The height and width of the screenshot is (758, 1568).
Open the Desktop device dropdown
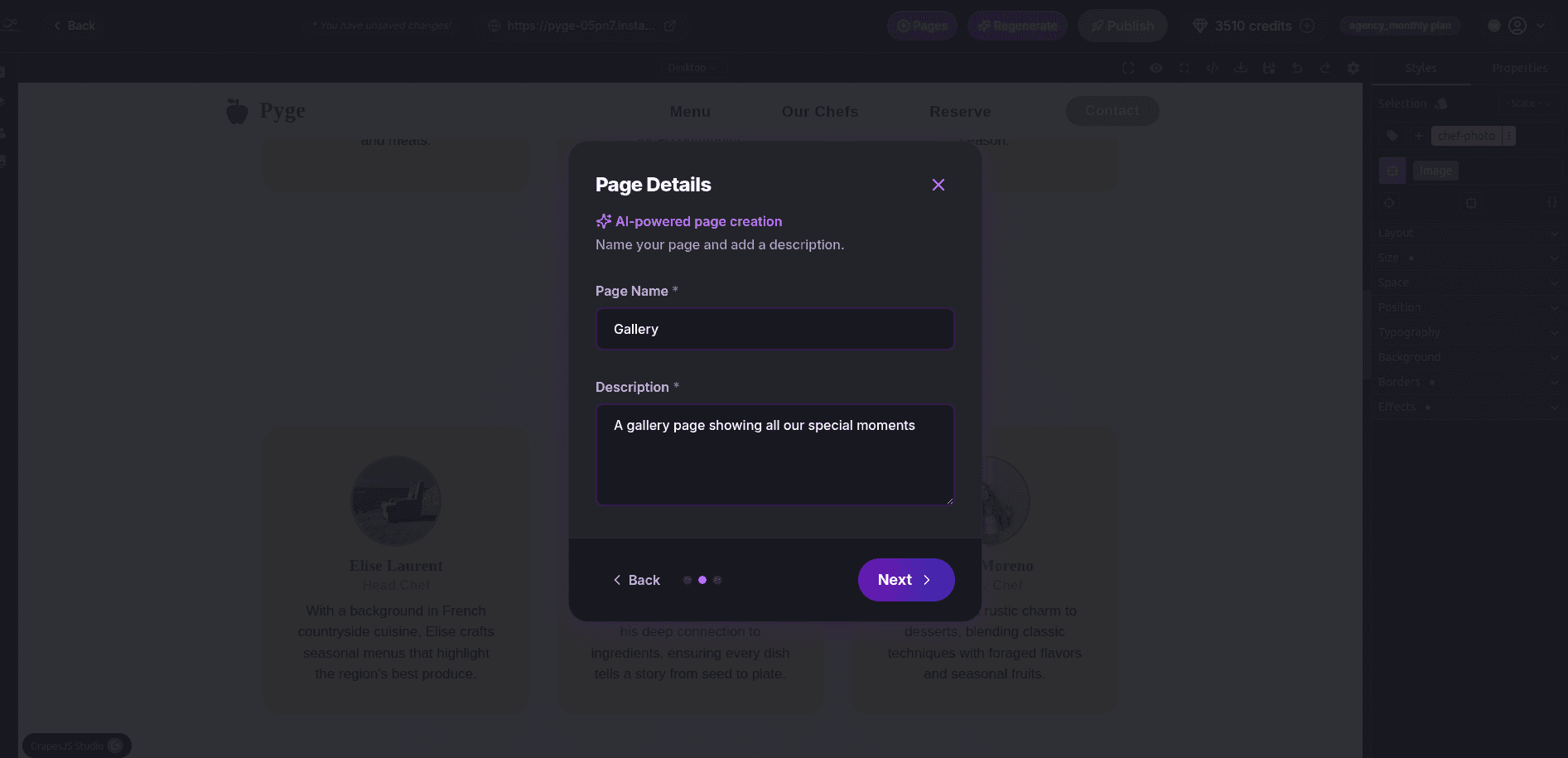692,67
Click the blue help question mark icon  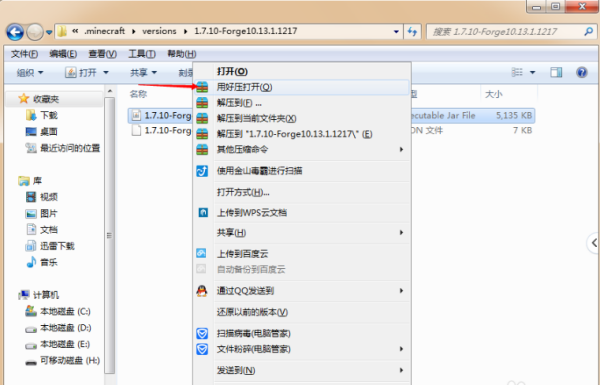(x=582, y=72)
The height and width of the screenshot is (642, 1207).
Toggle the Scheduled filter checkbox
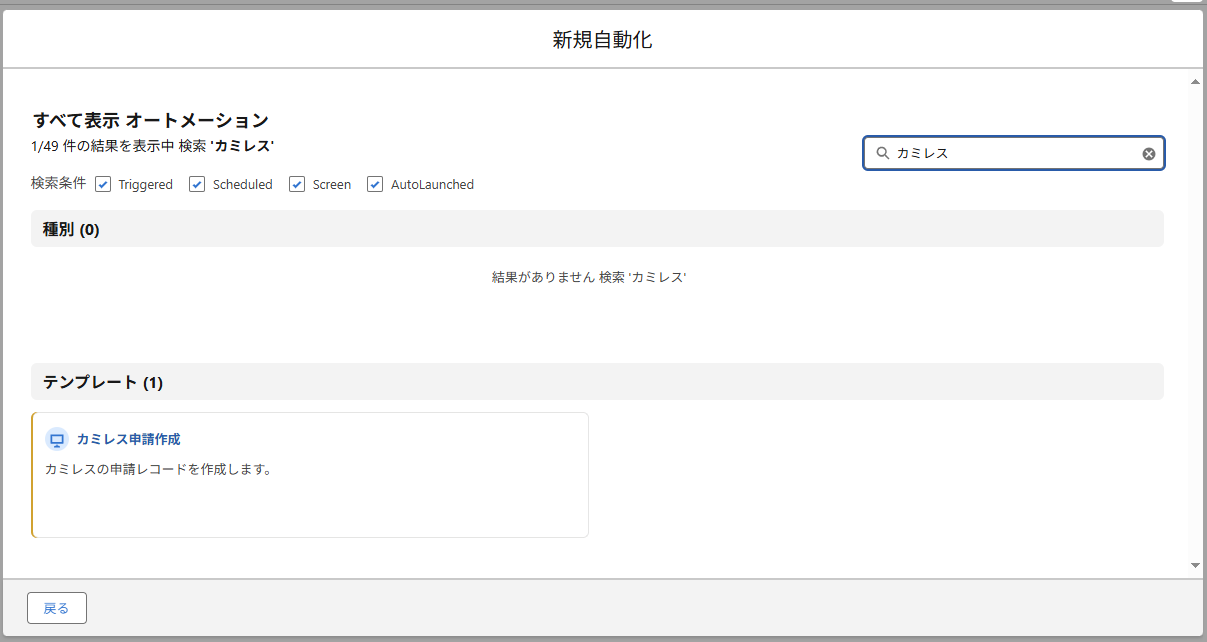pyautogui.click(x=197, y=184)
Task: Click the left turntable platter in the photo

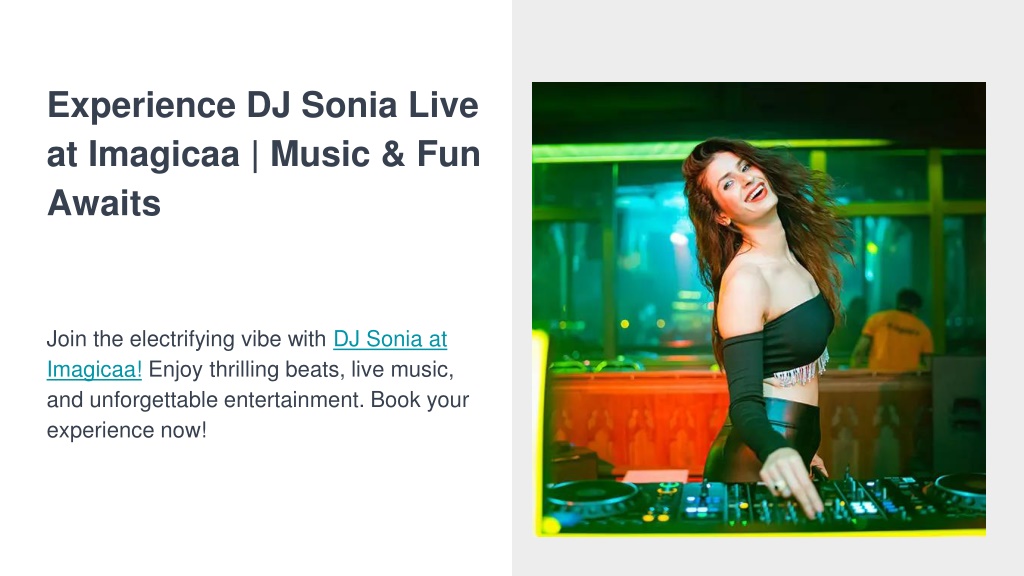Action: pyautogui.click(x=591, y=496)
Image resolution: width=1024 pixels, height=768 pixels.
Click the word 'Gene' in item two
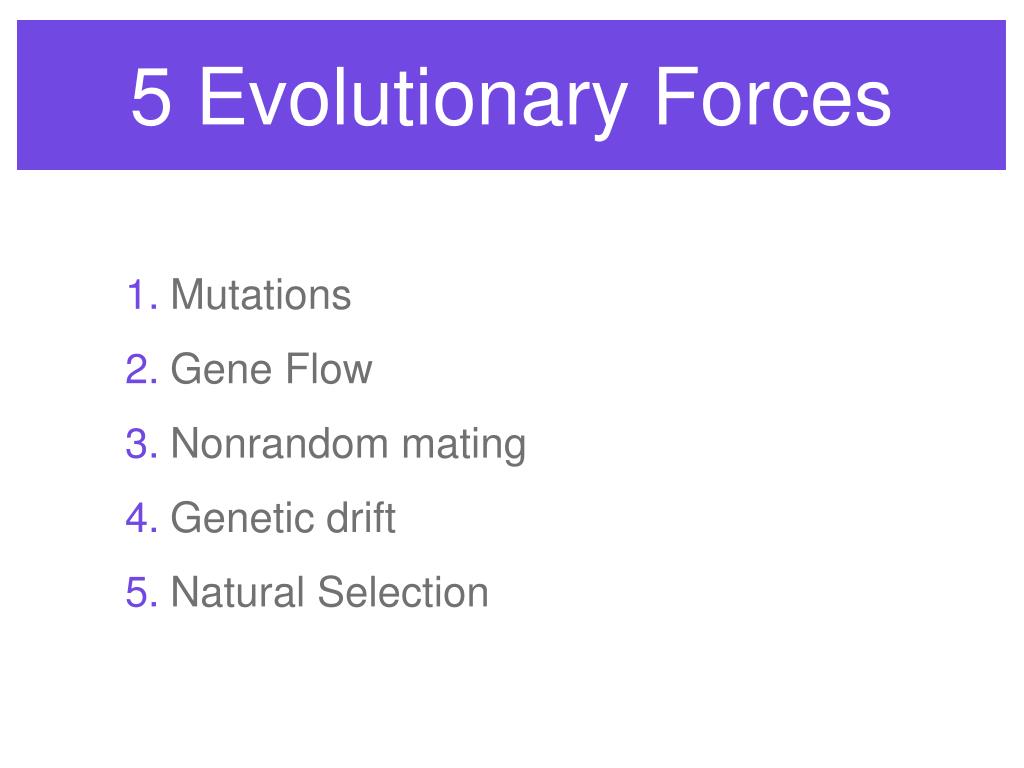click(221, 369)
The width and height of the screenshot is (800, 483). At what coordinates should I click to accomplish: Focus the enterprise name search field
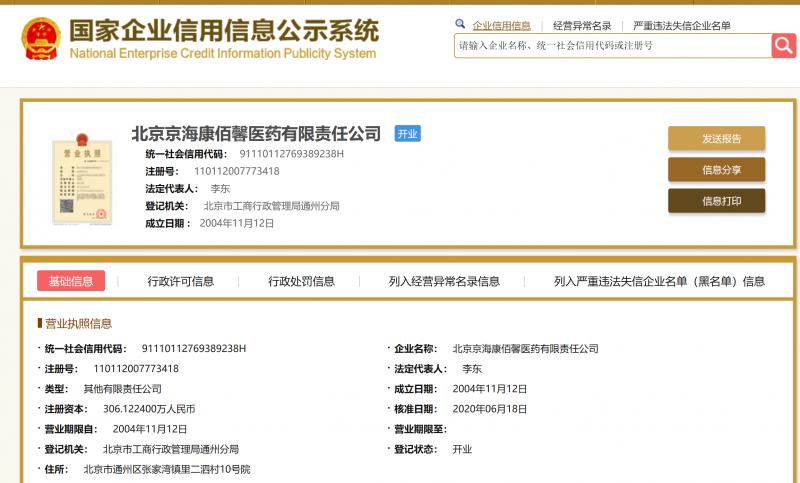[x=613, y=45]
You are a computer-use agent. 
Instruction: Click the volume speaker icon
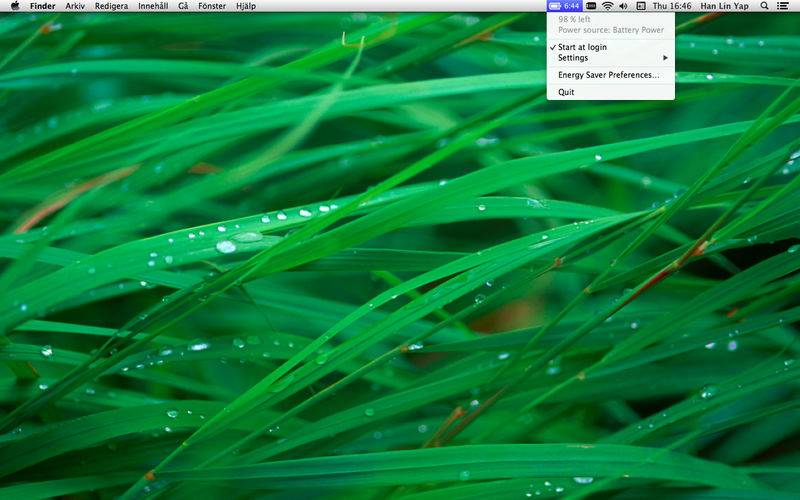pyautogui.click(x=623, y=6)
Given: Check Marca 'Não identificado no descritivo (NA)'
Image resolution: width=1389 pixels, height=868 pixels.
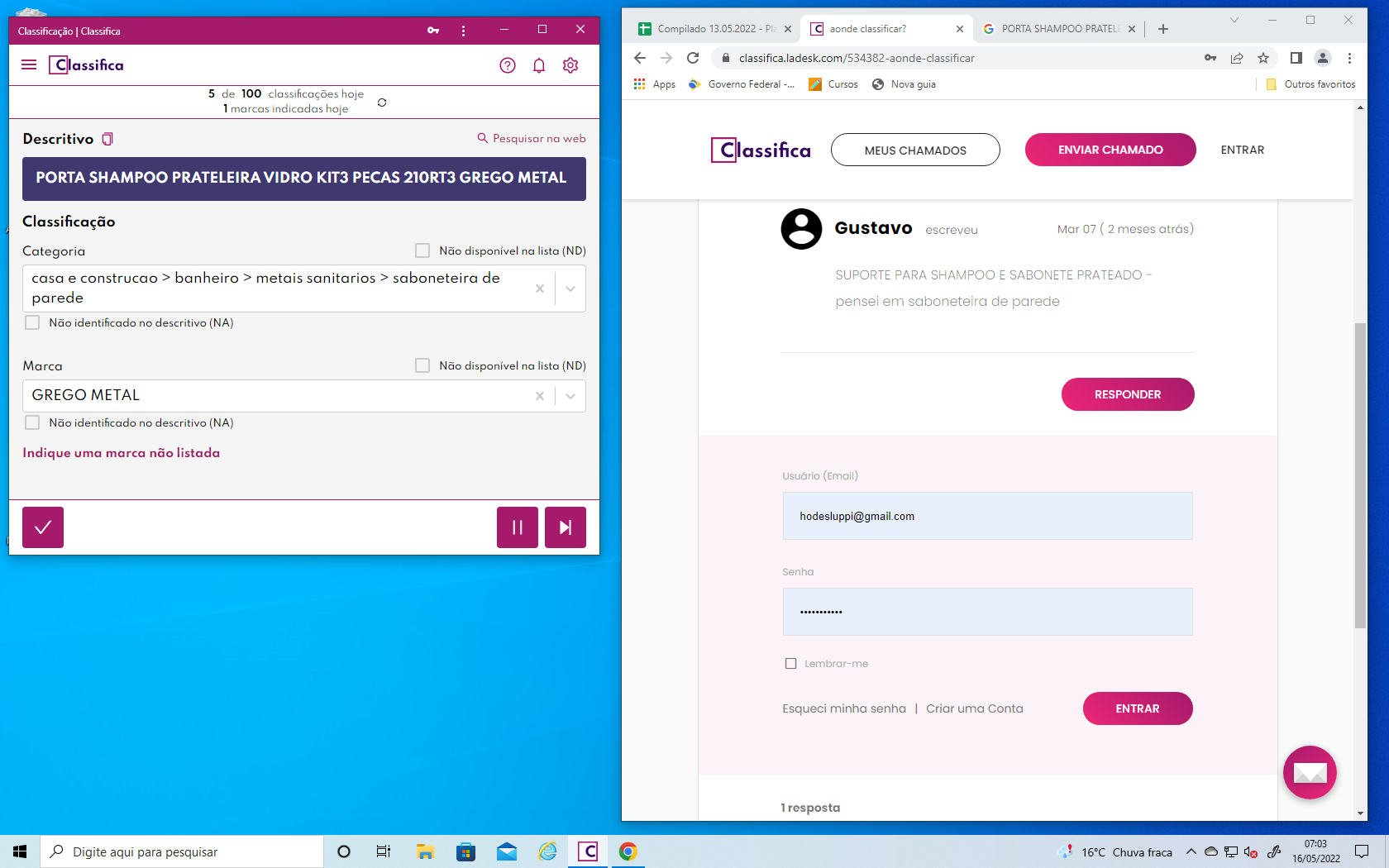Looking at the screenshot, I should tap(32, 422).
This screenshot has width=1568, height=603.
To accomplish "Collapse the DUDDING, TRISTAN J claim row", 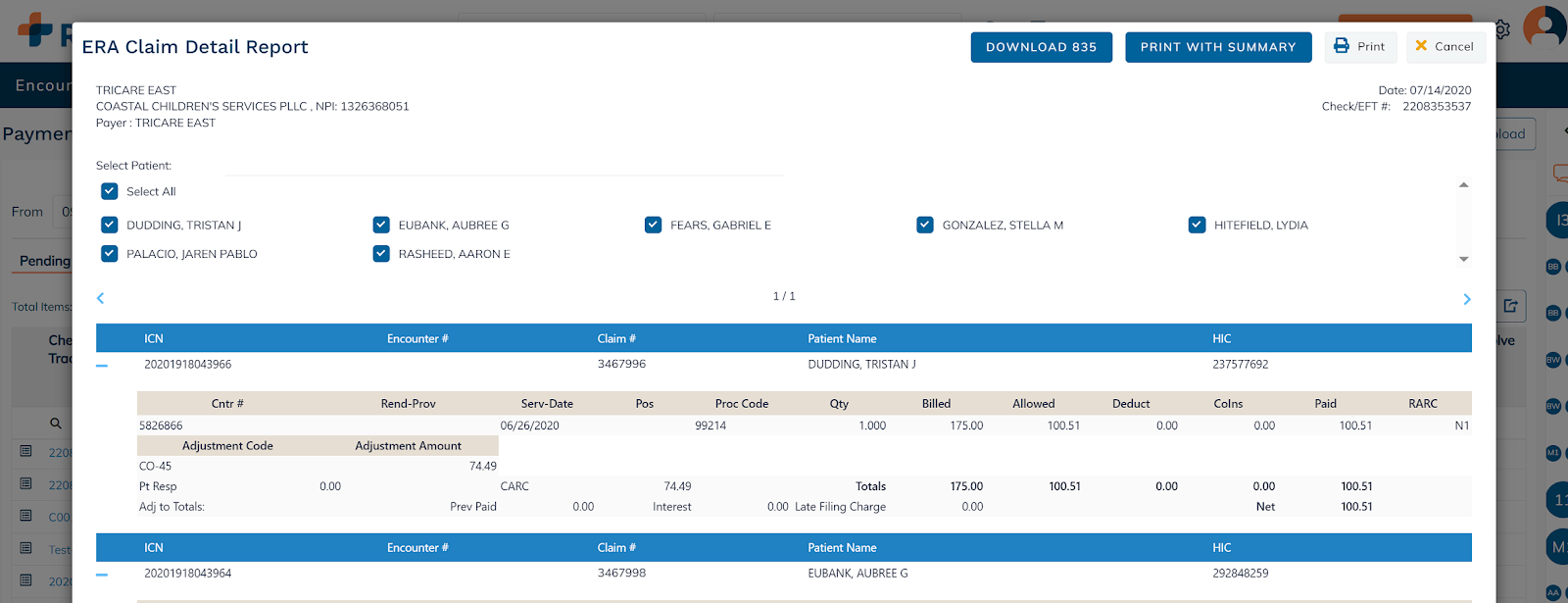I will tap(102, 366).
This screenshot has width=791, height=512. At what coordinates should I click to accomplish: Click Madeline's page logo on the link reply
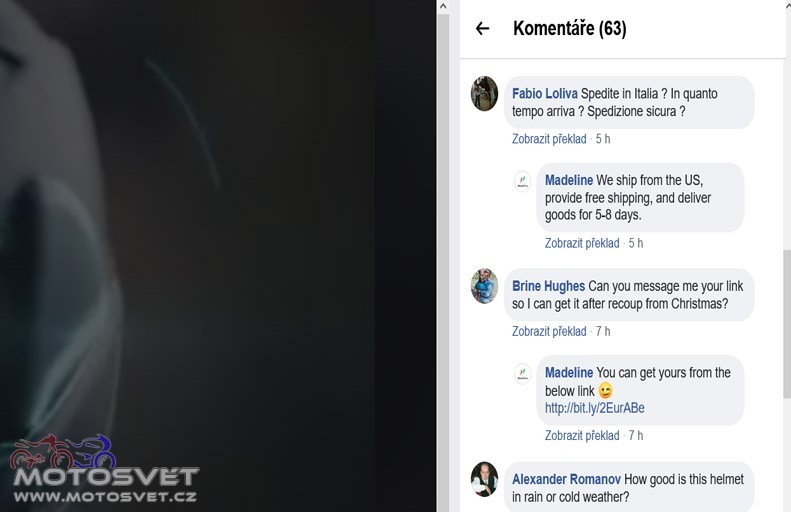click(523, 373)
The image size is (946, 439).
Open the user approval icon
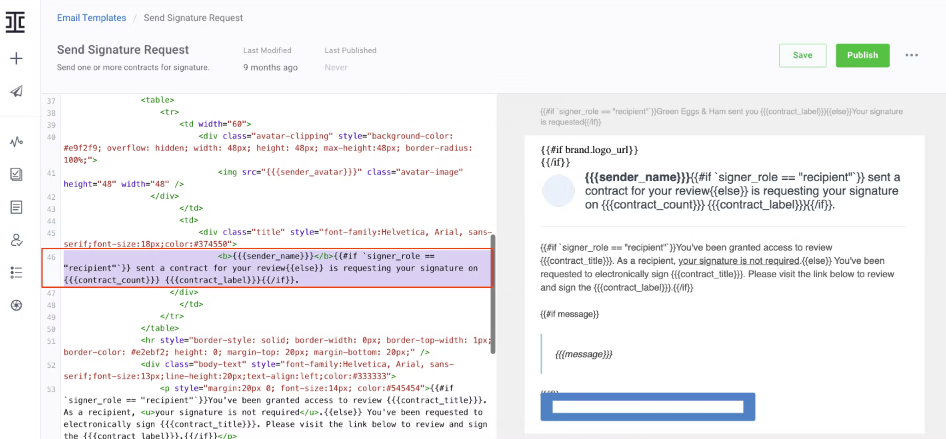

----

Assignment: Above are records; write out the lines from the one with "Task: Click the" down to the one with "You are a computer-use agent.", exactly, leaving the pictures out.

Output below:
Task: Click the left turntable platter in the photo

Action: pyautogui.click(x=591, y=496)
Image resolution: width=1024 pixels, height=768 pixels.
Click the word 'Gene' in item two
click(221, 369)
The width and height of the screenshot is (800, 483). At what coordinates should I click to accomplish: Focus the enterprise name search field
[x=613, y=45]
You are a computer-use agent. 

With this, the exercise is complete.